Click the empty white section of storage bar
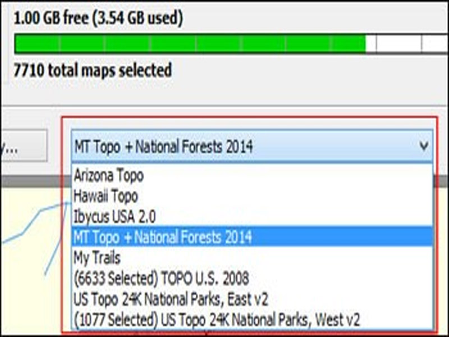Viewport: 449px width, 337px height. [x=398, y=44]
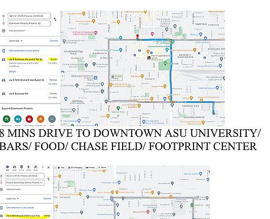Open the orange Parking lots explore icon
Image resolution: width=270 pixels, height=219 pixels.
(41, 119)
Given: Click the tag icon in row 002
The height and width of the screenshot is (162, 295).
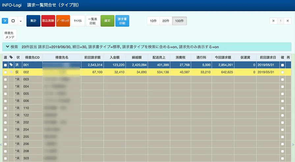Looking at the screenshot, I should click(11, 72).
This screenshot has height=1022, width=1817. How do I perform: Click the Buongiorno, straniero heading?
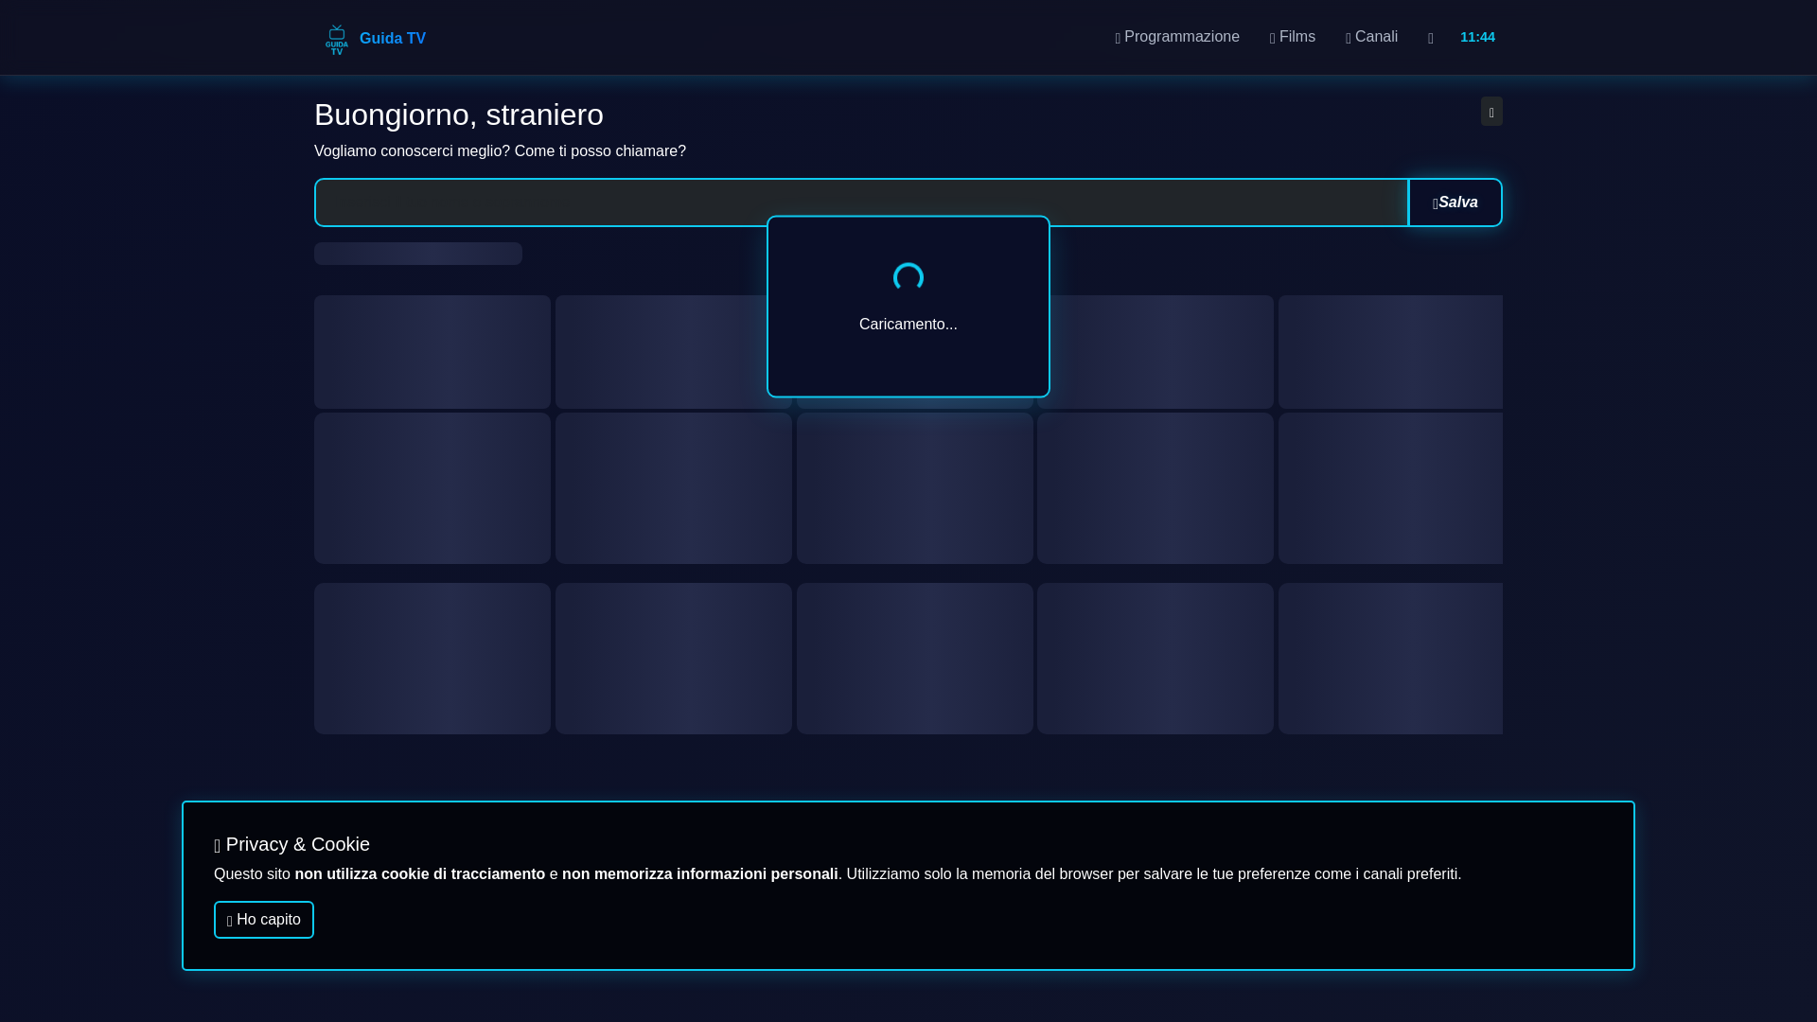click(x=458, y=115)
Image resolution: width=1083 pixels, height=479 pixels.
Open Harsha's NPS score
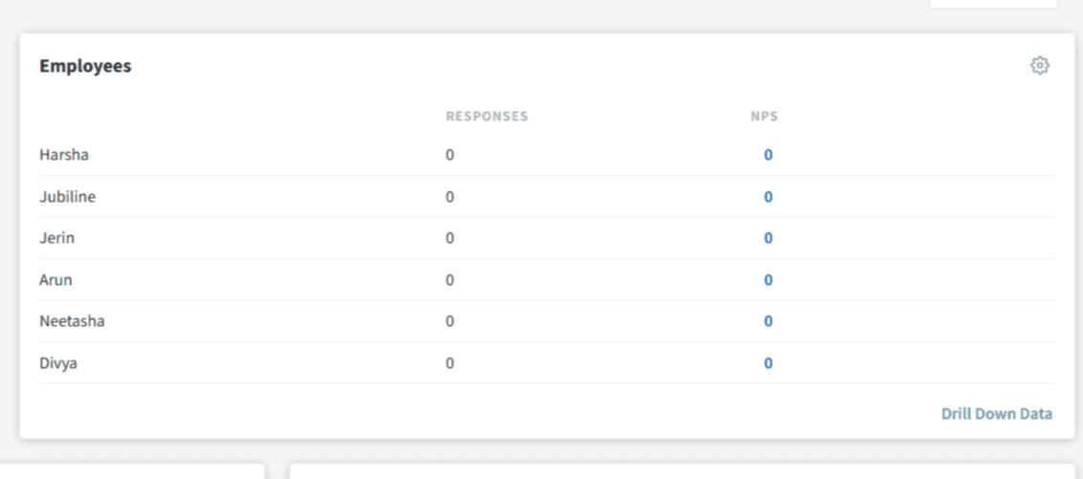coord(768,155)
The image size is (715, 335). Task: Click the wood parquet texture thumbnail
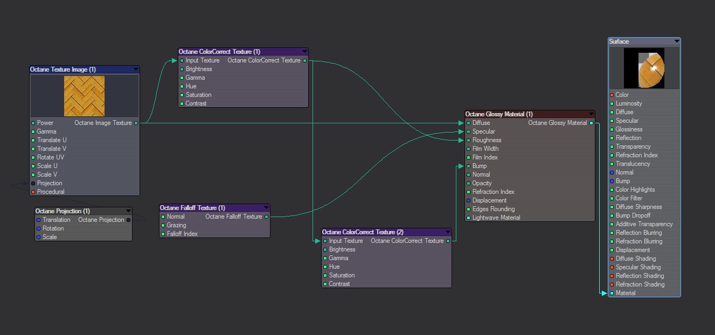[x=84, y=96]
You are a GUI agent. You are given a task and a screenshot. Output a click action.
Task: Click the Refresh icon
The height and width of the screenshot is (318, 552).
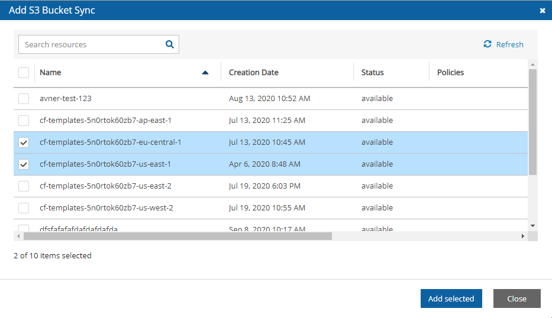tap(488, 44)
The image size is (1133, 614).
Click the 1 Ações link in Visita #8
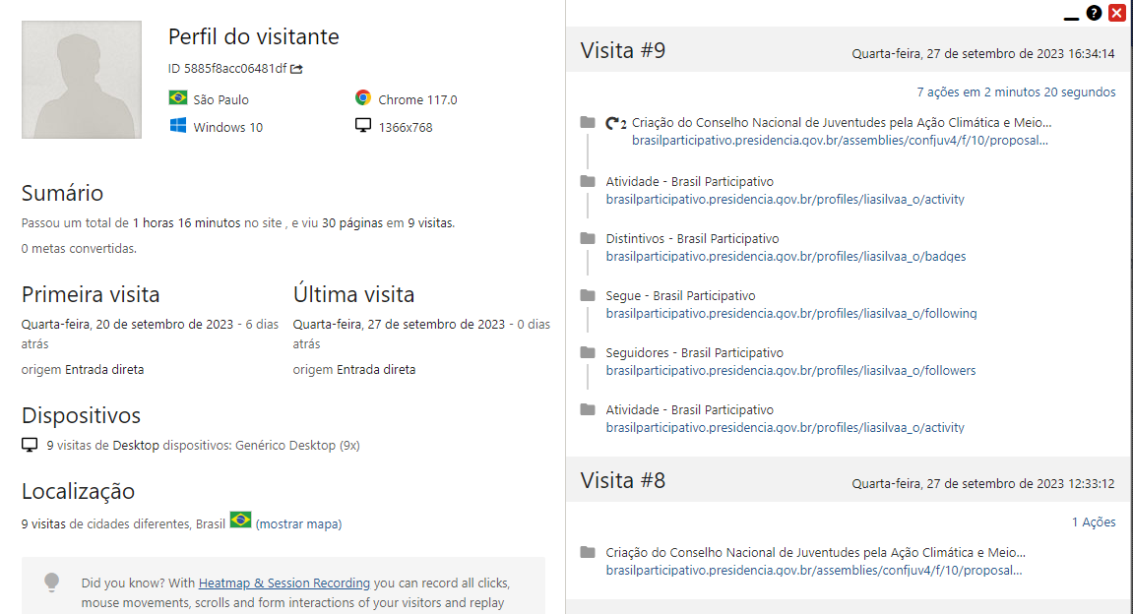click(1095, 522)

━━━━━━

* Stated exercise *
Set out all of the material above as a JSON list of strings, one string per line, with blank lines omitted and the pictures left out.

* Task result *
[
  "Click the empty white section of storage bar",
  "Viewport: 449px width, 337px height. [x=398, y=44]",
  "Open the orange Parking lots explore icon",
  "Image resolution: width=270 pixels, height=219 pixels.",
  "(41, 119)",
  "Given: Click the tag icon in row 002",
  "The height and width of the screenshot is (162, 295).",
  "Looking at the screenshot, I should click(11, 72).",
  "This screenshot has height=1022, width=1817. How do I perform: Click the Buongiorno, straniero heading?",
  "click(x=458, y=115)",
  "Image resolution: width=1083 pixels, height=479 pixels.",
  "Open Harsha's NPS score",
  "coord(768,155)",
  "The image size is (715, 335). Task: Click the wood parquet texture thumbnail",
  "[x=84, y=96]",
  "You are a GUI agent. You are given a task and a screenshot. Output a click action.",
  "Task: Click the Refresh icon",
  "The height and width of the screenshot is (318, 552).",
  "tap(488, 44)",
  "The image size is (1133, 614).",
  "Click the 1 Ações link in Visita #8",
  "click(1095, 522)"
]